Attachment Review Requests

Finally, there are also many common statements in emails that simply inform of the presence of an attachment, but in a manner that can be interpreted as a request: “Please find attached a copy of the report.” In such cases it is hard to determine the degree of obligation without knowing more context:

  • Please see the attached invitation
  • Attached please find my resume for your review

Labelling Data

Taking into consideration the borderline cases described above, we defined our own annotation guidelines to help us decide if a candidate sentence was a task or not. Remember that this manually annotated data is intended to serve as input to train a ML classifier. Making sure that annotations are as clean and correct as possible is crucial in ML, because any trained model based on wrong labelled data would replicate the same mistakes as the human annotators. Defining what is a task and what is not a task, and having a clear agreement about it before labelling data, allowed us to make annotation decisions with a higher degree of reliability.
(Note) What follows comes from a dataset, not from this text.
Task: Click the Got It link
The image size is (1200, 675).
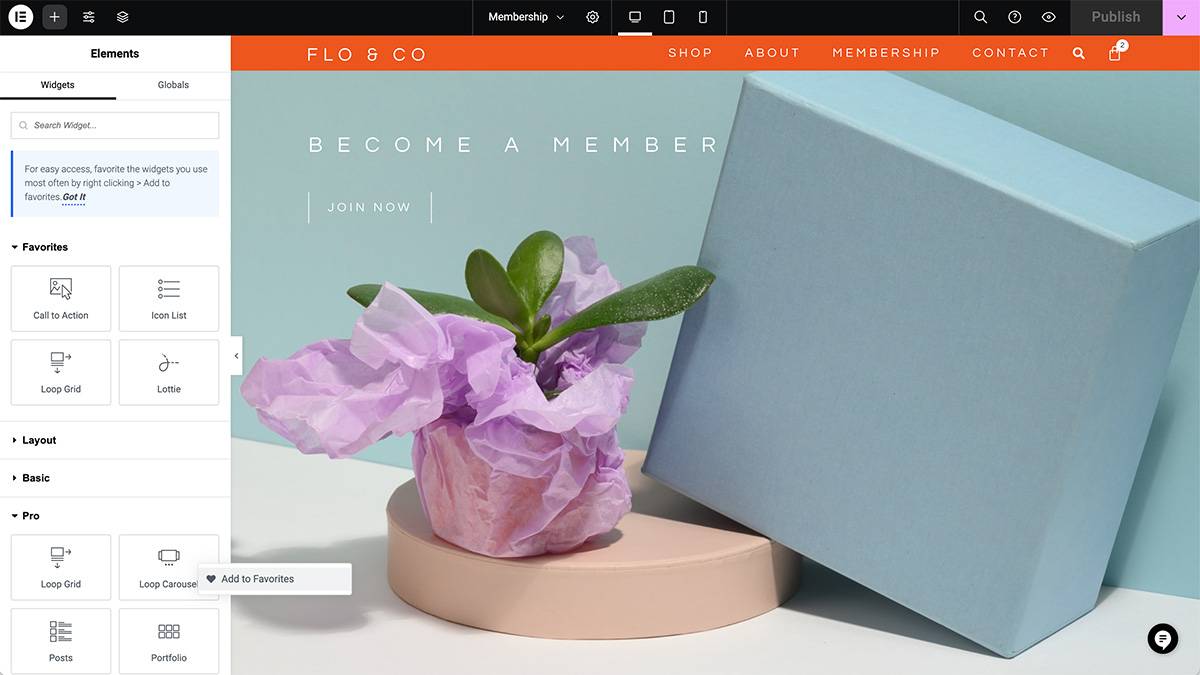Action: click(74, 197)
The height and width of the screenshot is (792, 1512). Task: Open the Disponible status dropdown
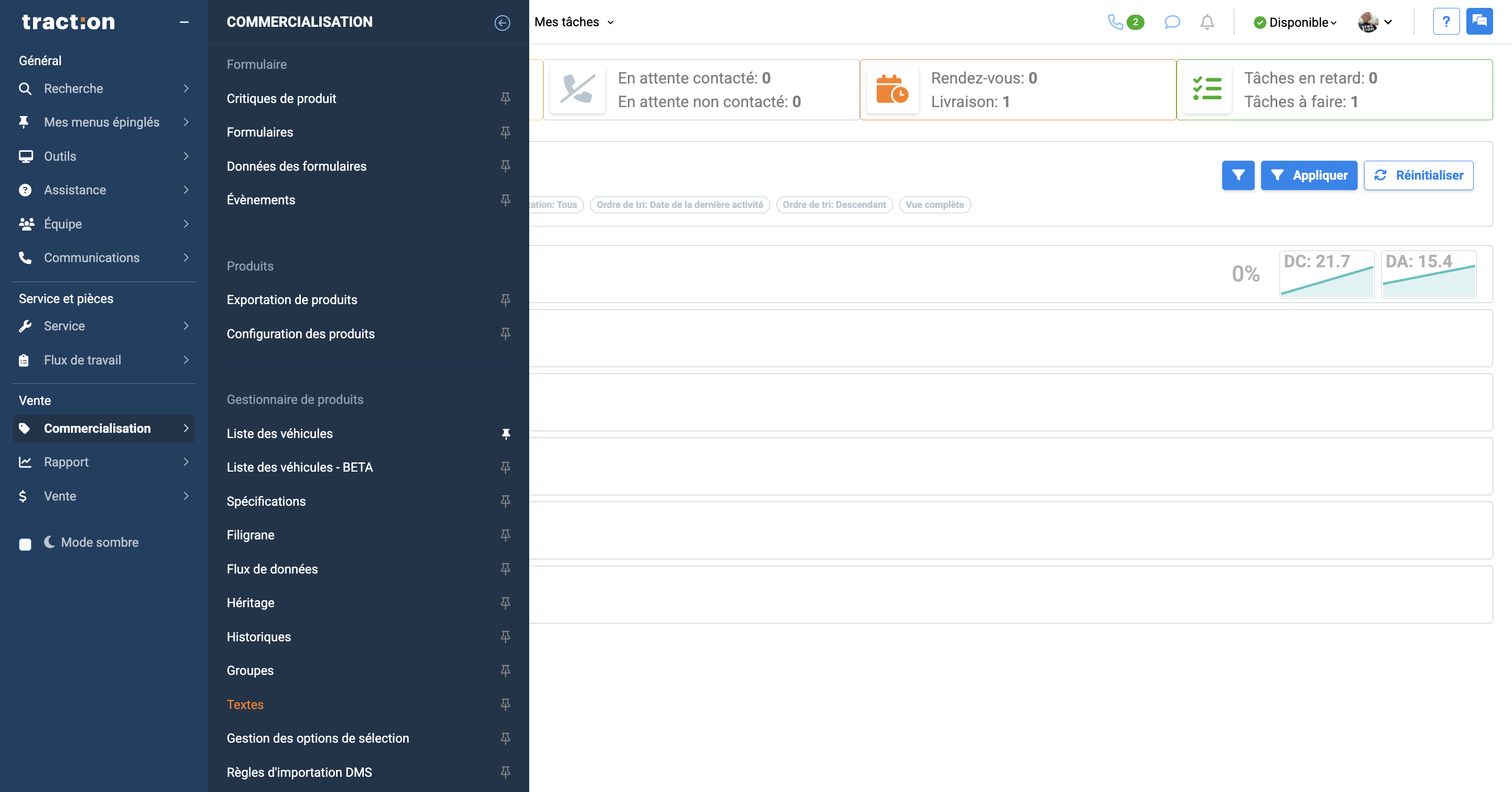[1295, 22]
We compiled a corpus composed of 2000 sentences from the Enron corpus [4] and our own email inboxes. These sentences were previously automatically classified as Command/Request or Desire/Need by our Speech Act Classifier. Following the guidelines mentioned above, each sentence of the corpus was manually labelled as task or non-task by three annotators.
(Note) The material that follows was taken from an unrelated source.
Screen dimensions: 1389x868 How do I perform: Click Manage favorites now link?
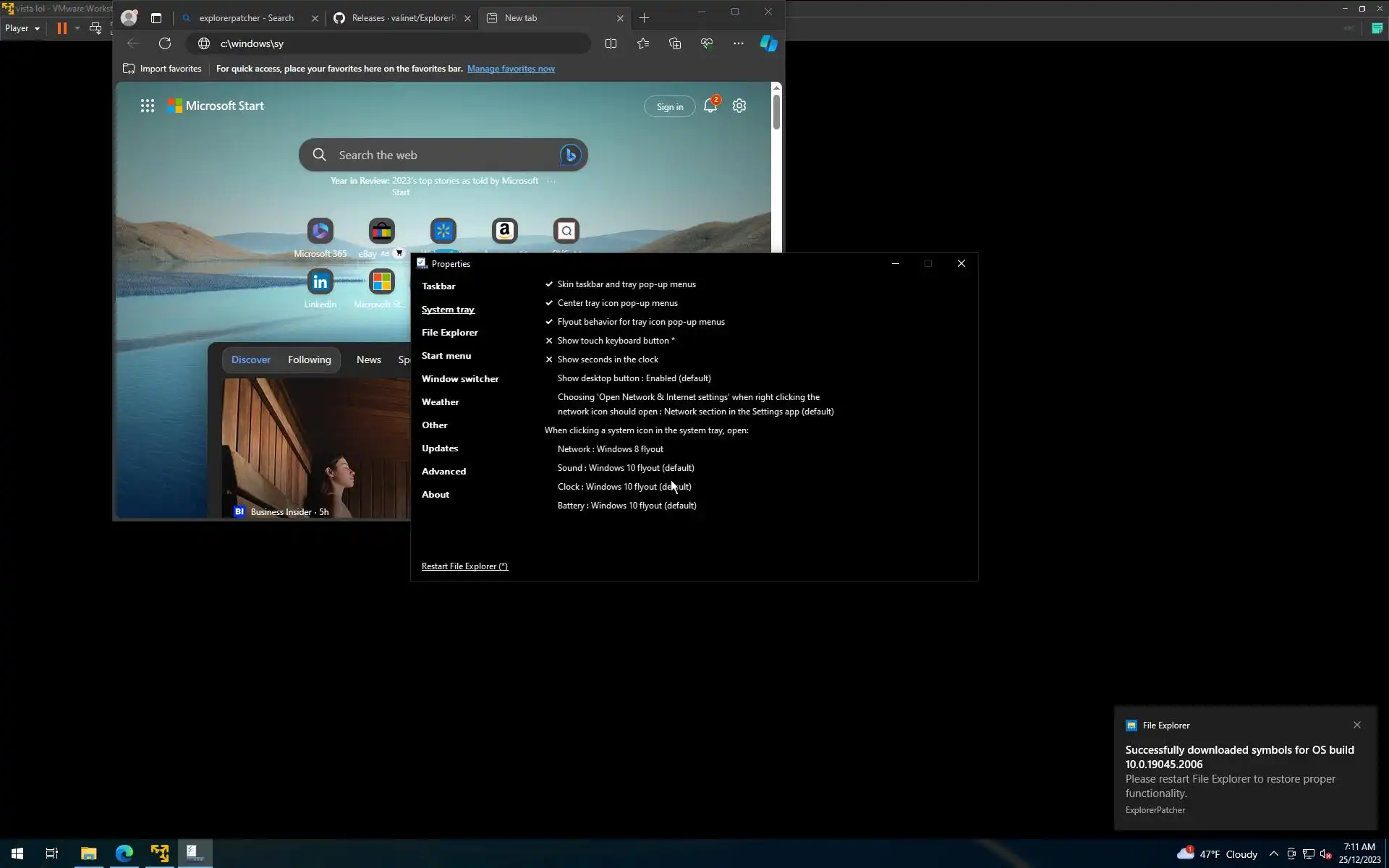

Inter-annotator agreement over a corpus of 2000 sentences

As a result, all annotators agreed on 1445 cases, which means that we have an observed agreement of 72.3% over the input corpus.

To put our results in perspective, it is important to mention that Lampert et. al. [1] report a Kappa agrement of 0.78 between three annotators to label sentences as Request-for-Action, which they consider a good agreement result. They also report a Kappa agreement of 0.60 for deciding the illocutionary strength of the each Request-for-Action, i.e., whether a sentence places a strong, medium or weak request. They consider this strength agreement as tentative.


We can conclude that our inter-annotator results show a reasonable level of agreement if we take into account the complexity of the problem, including all the linguistic, stylistic, pragmatics and polite variations that can be used to express requests in conversational emails.

With this post we wanted to give you a brief overview of the challenges we face while developing a system to automatically extract tasks from emails. In a subsequent post we will talk about the ML model we trained using our labelled dataset, as well as some of the post-processing heuristics we implemented to boost the classification performance. Meanwhile, have you tried Courier?


[1] Lampert, A., Paris, C. and Dale, R. (2007). Can Requests-for-Action and Commitments-to-Act be Reliably Identified in Email Messages? In Proceedings of the 12th Australasian Document Computing Symposium, pp 48–55, Melbourne, Australia.

[2] Lampert, A., Dale, R. and Paris, C. (2008a). The Nature of Requests and Commitments in Email Messages, In Proceedings of EMAIL-08: the AAAI Workshop on Enhanced Messaging, pp. 42–47, Chicago, USA.

[3] Lampert, A., Dale, R. and Paris, C. (2008b). Requests and Commitments in Email are More Complex Than You Think: Eight Reasons to be Cautious, In Proceedings of Australasian Language Technology Association Workshop, pp. 64–72. Hobart, Australia.

[4] Klimt, B. and Yang, Y. (2004). The Enron corpus: A new dataset for email classification research. In 15th Proceedings European Conference on Machine Learning, pp.217–226.